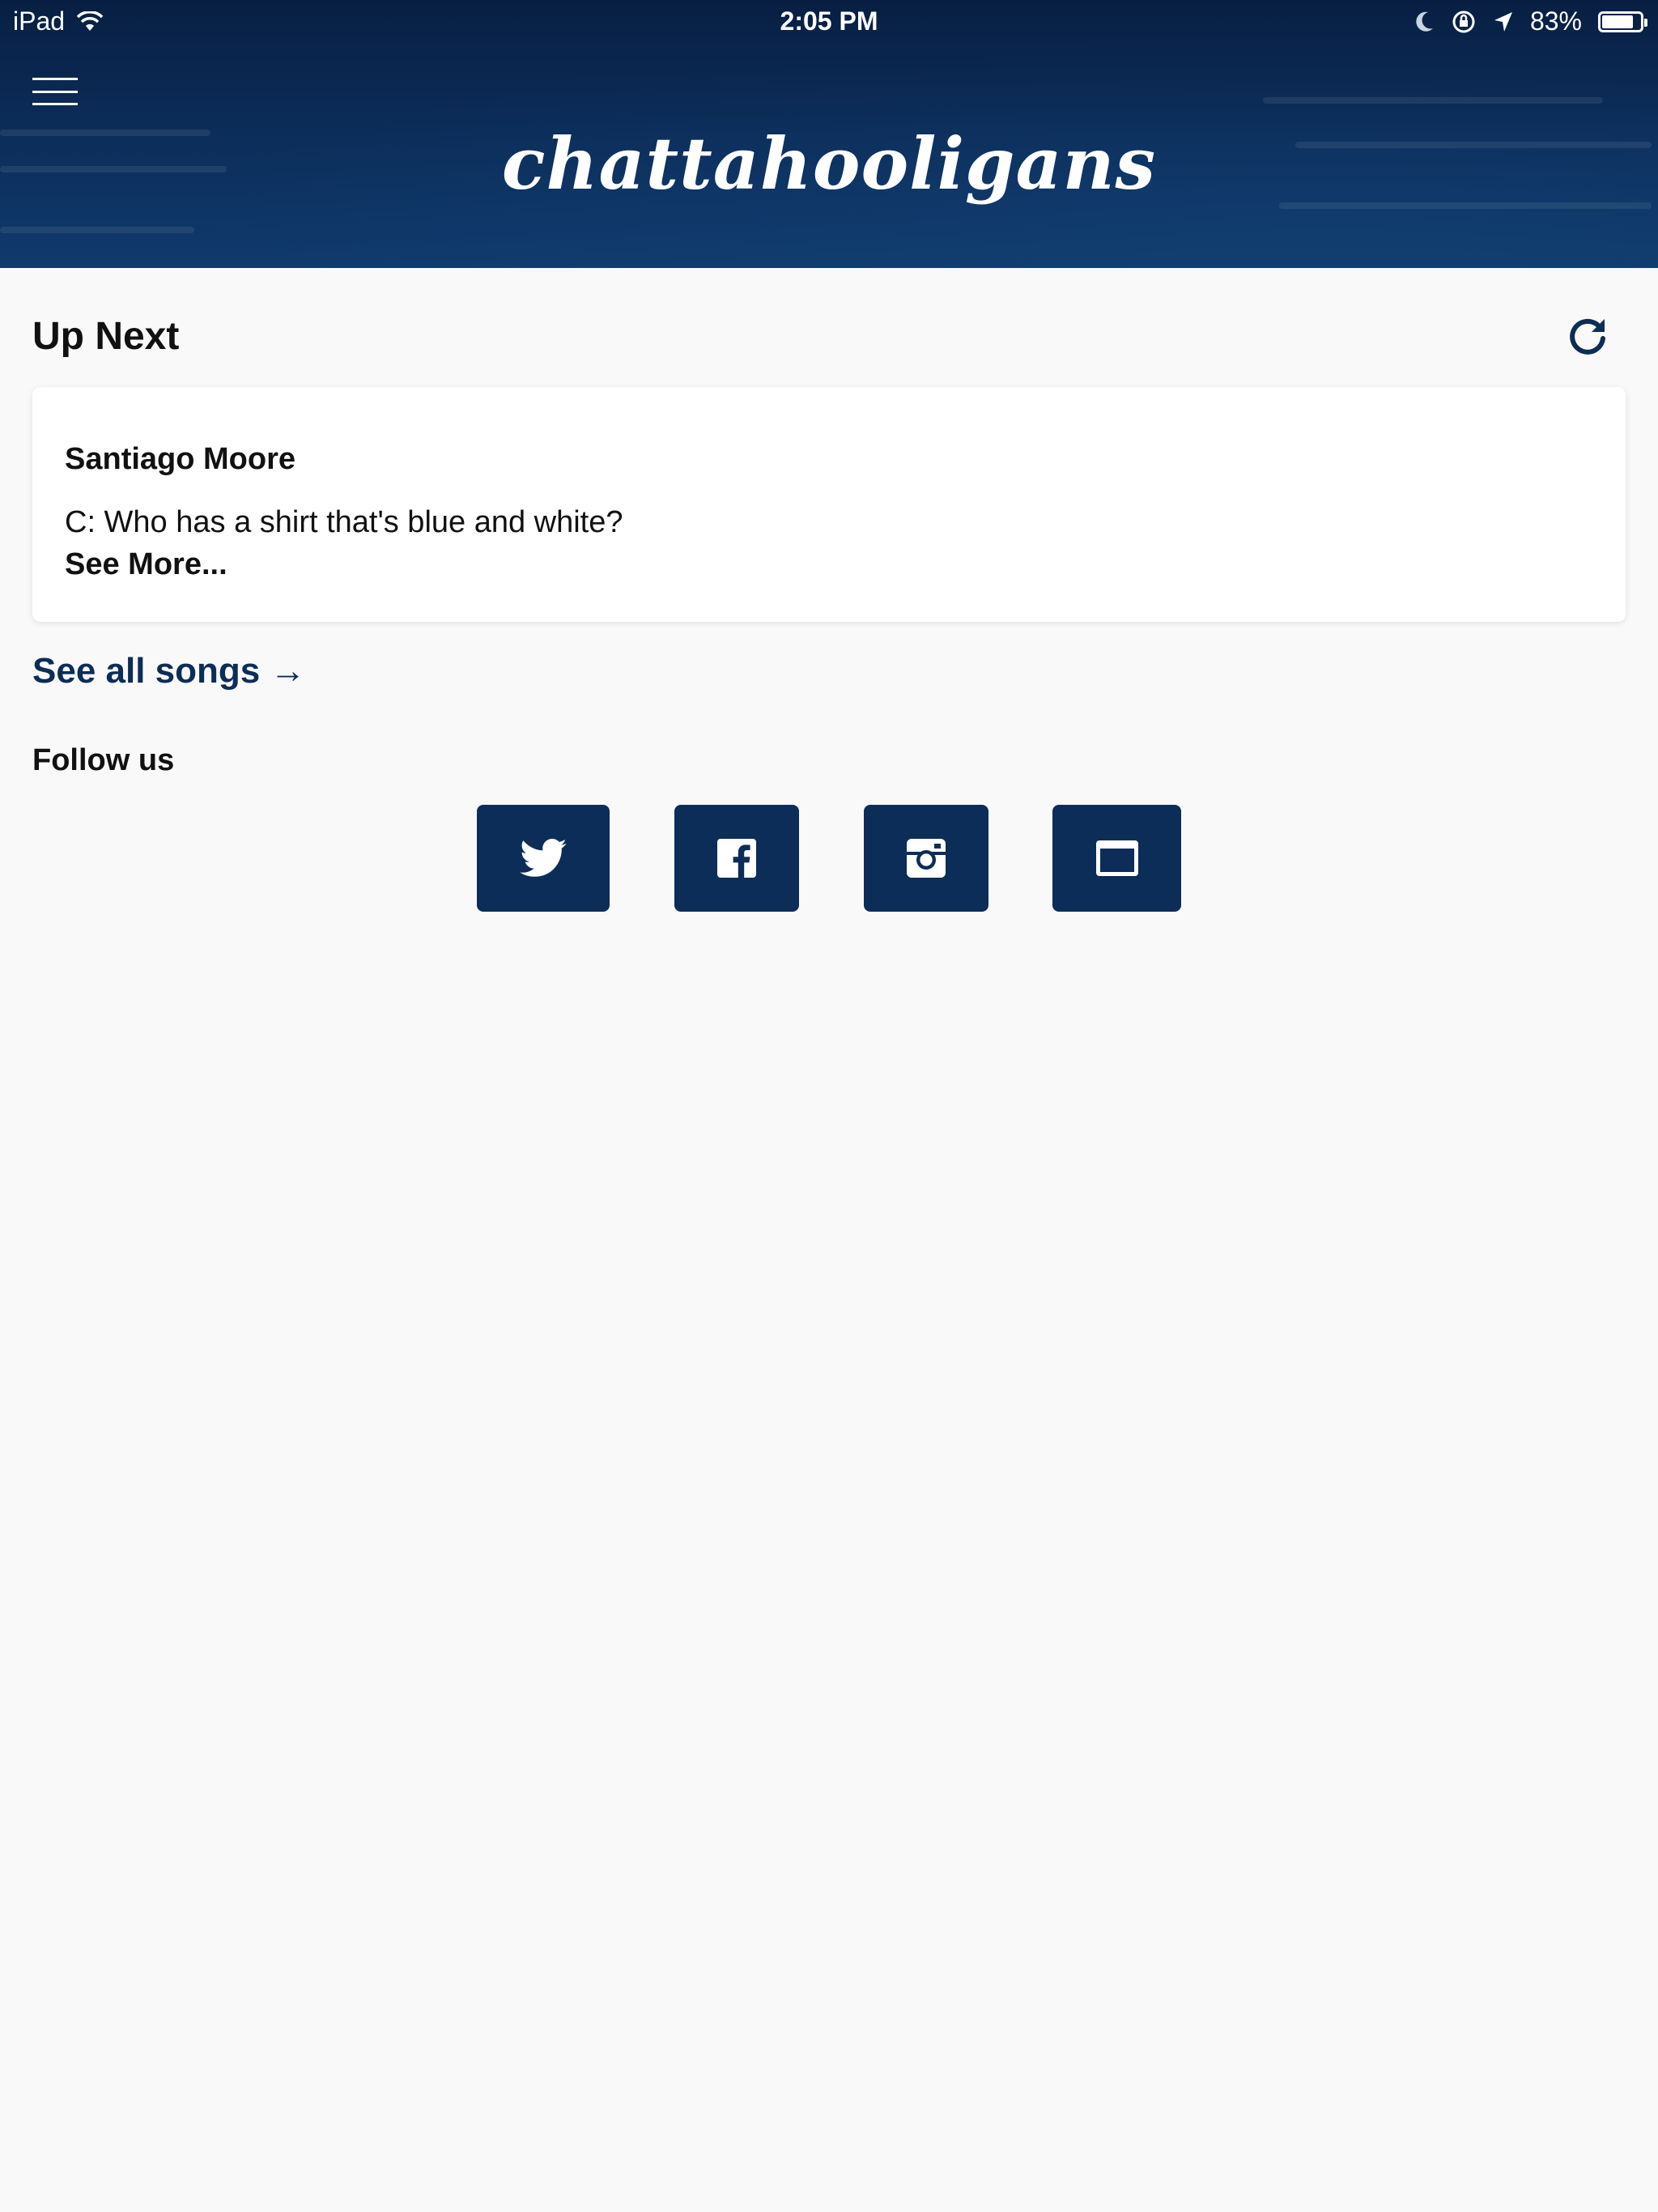 The image size is (1658, 2212). What do you see at coordinates (104, 760) in the screenshot?
I see `follow-us-title: Follow us` at bounding box center [104, 760].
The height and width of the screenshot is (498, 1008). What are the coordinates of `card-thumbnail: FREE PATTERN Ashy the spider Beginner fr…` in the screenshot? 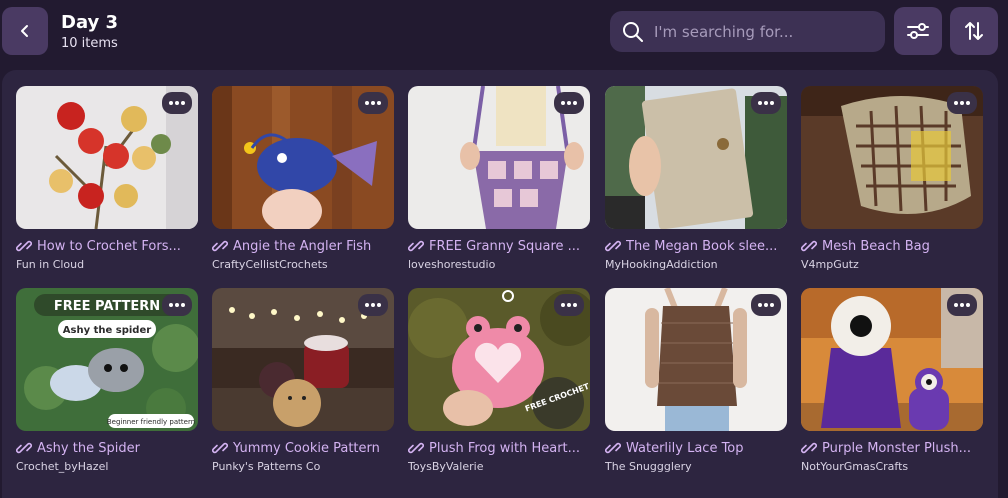 It's located at (107, 360).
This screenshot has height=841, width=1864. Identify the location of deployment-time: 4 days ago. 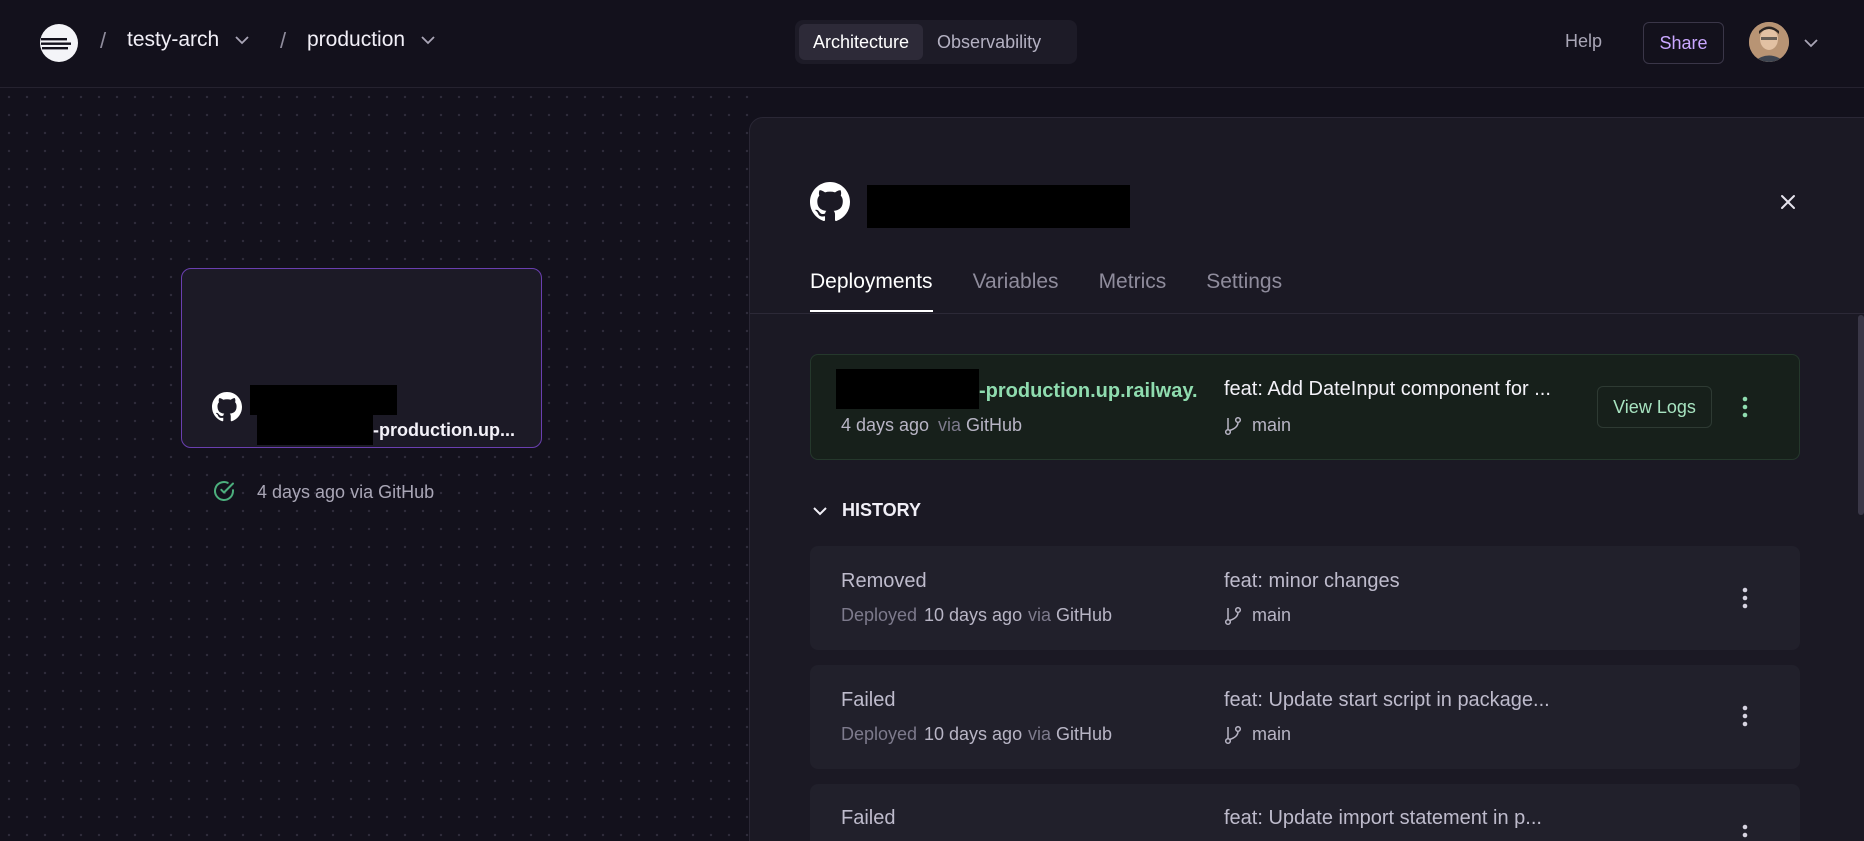
(886, 425).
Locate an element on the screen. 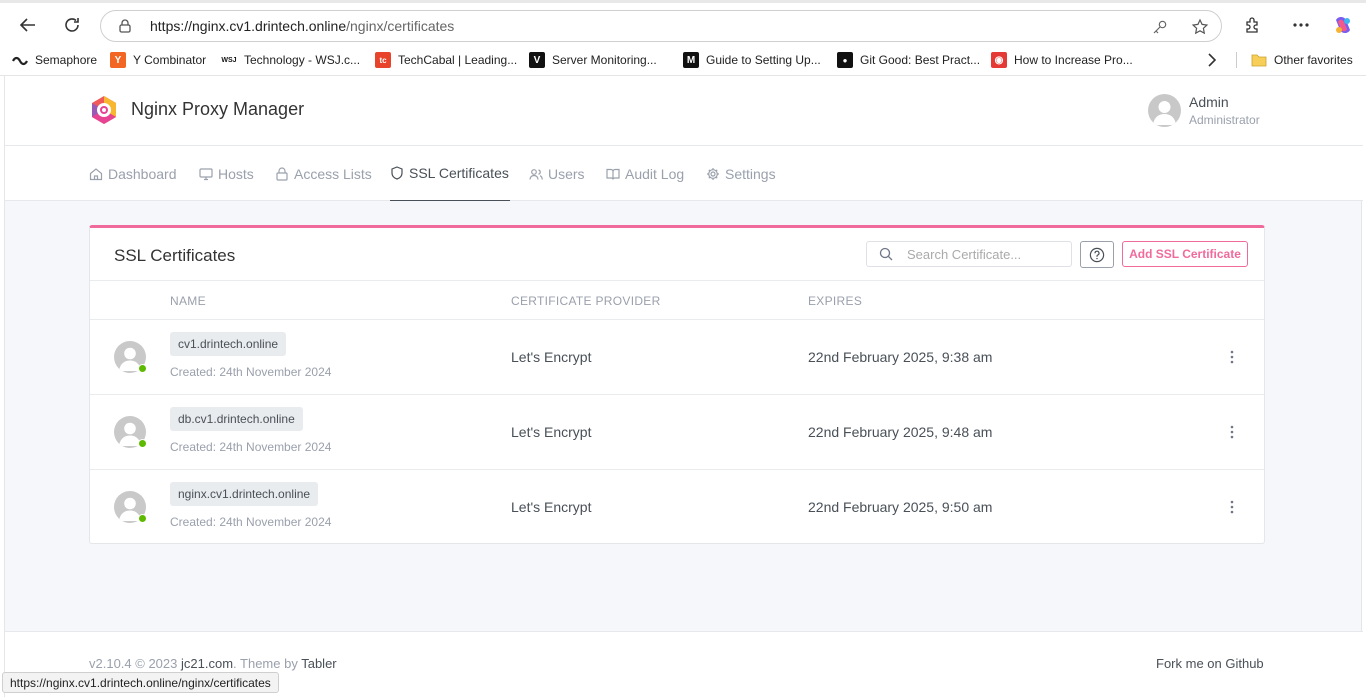  back-button is located at coordinates (28, 25).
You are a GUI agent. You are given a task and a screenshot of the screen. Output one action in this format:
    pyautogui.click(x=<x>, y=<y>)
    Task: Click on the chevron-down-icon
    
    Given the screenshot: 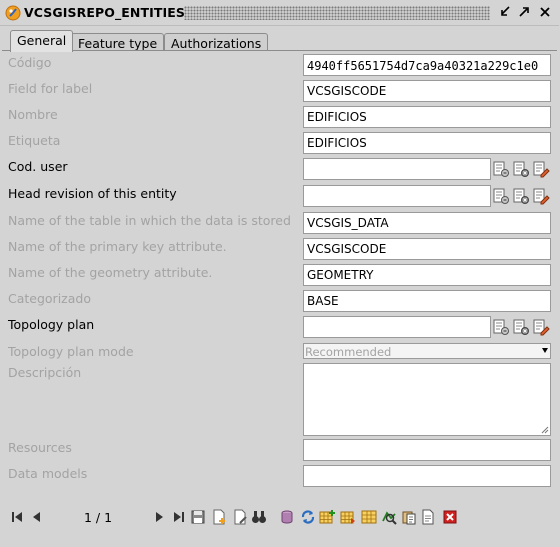 What is the action you would take?
    pyautogui.click(x=545, y=350)
    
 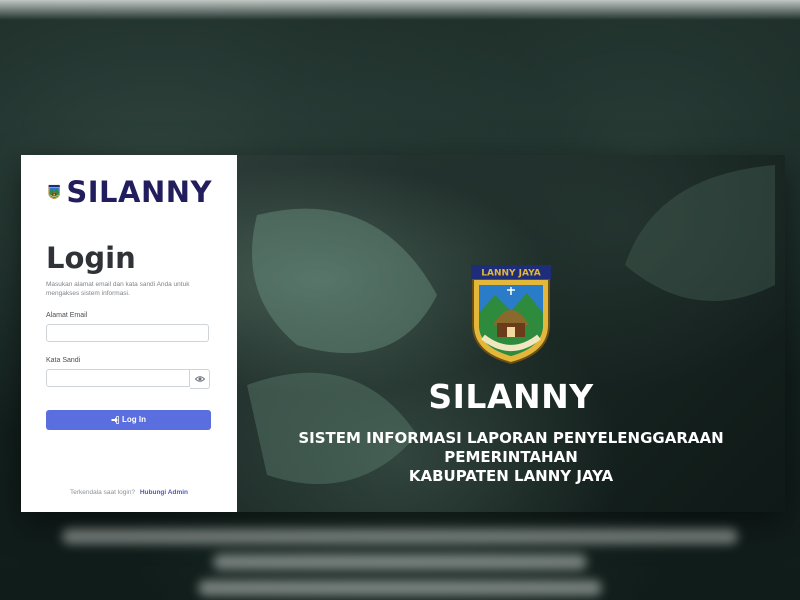 What do you see at coordinates (115, 420) in the screenshot?
I see `sign-in-icon` at bounding box center [115, 420].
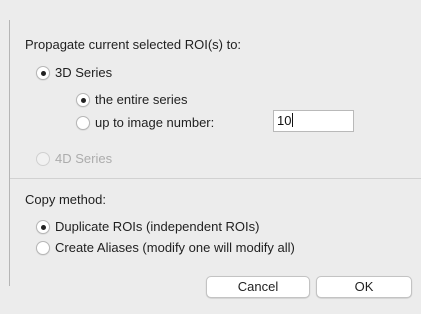 This screenshot has width=421, height=314. Describe the element at coordinates (134, 44) in the screenshot. I see `propagate-heading: Propagate current selected ROI(s) to:` at that location.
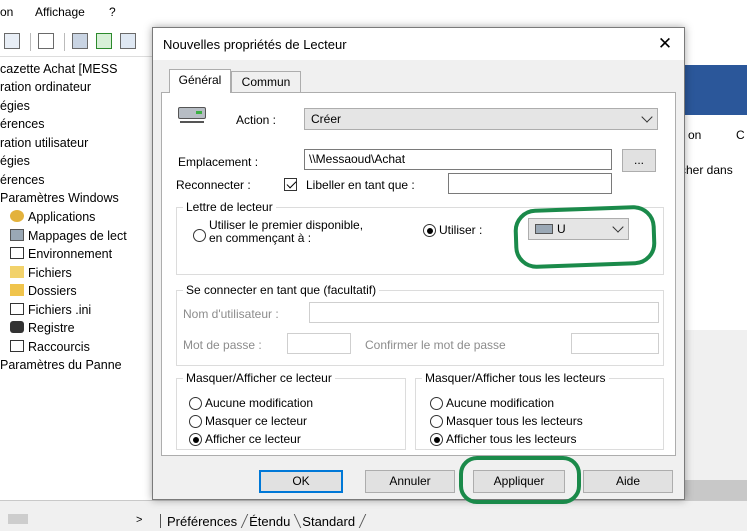 The height and width of the screenshot is (531, 747). Describe the element at coordinates (253, 439) in the screenshot. I see `show-this-label: Afficher ce lecteur` at that location.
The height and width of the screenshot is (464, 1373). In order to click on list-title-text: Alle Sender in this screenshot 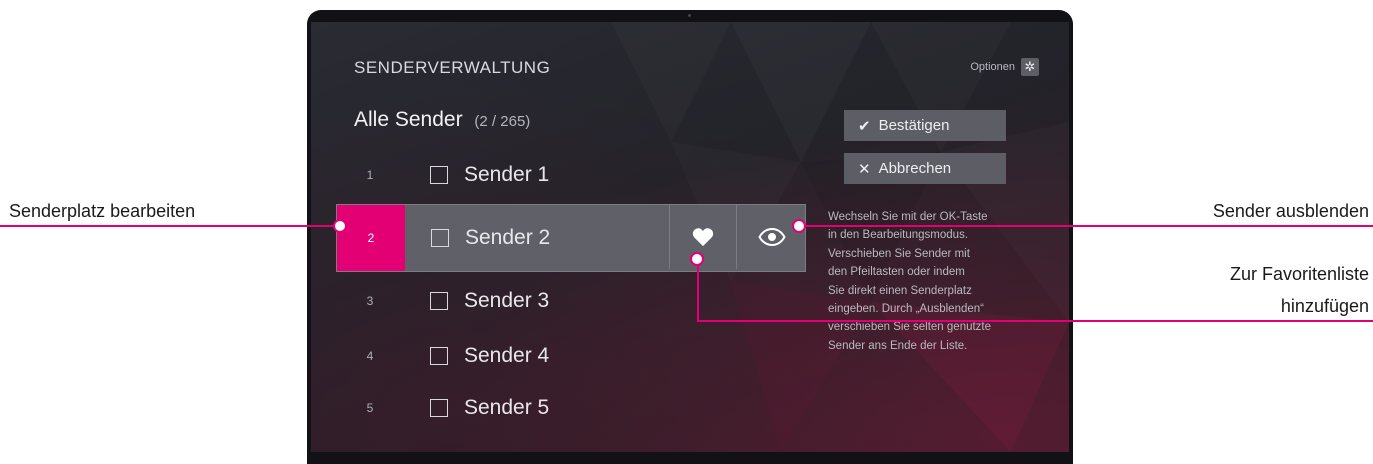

┄┄┄┄┄┄┄┄┄┄┄┄┄┄┄┄┄┄┄┄

Update the material from the line containing "What do you see at coordinates (115, 420)" through the end of the material by replacing "list-title-text" with "heading-text", leaving everything else unchanged. Omit the pictures from your output.

■ **Output for this task**
  What do you see at coordinates (115, 420) in the screenshot?
I see `sign-in-icon` at bounding box center [115, 420].
 This screenshot has width=421, height=314. Describe the element at coordinates (134, 44) in the screenshot. I see `propagate-heading: Propagate current selected ROI(s) to:` at that location.
 The height and width of the screenshot is (531, 747). Describe the element at coordinates (253, 439) in the screenshot. I see `show-this-label: Afficher ce lecteur` at that location.
The height and width of the screenshot is (464, 1373). In order to click on heading-text: Alle Sender in this screenshot 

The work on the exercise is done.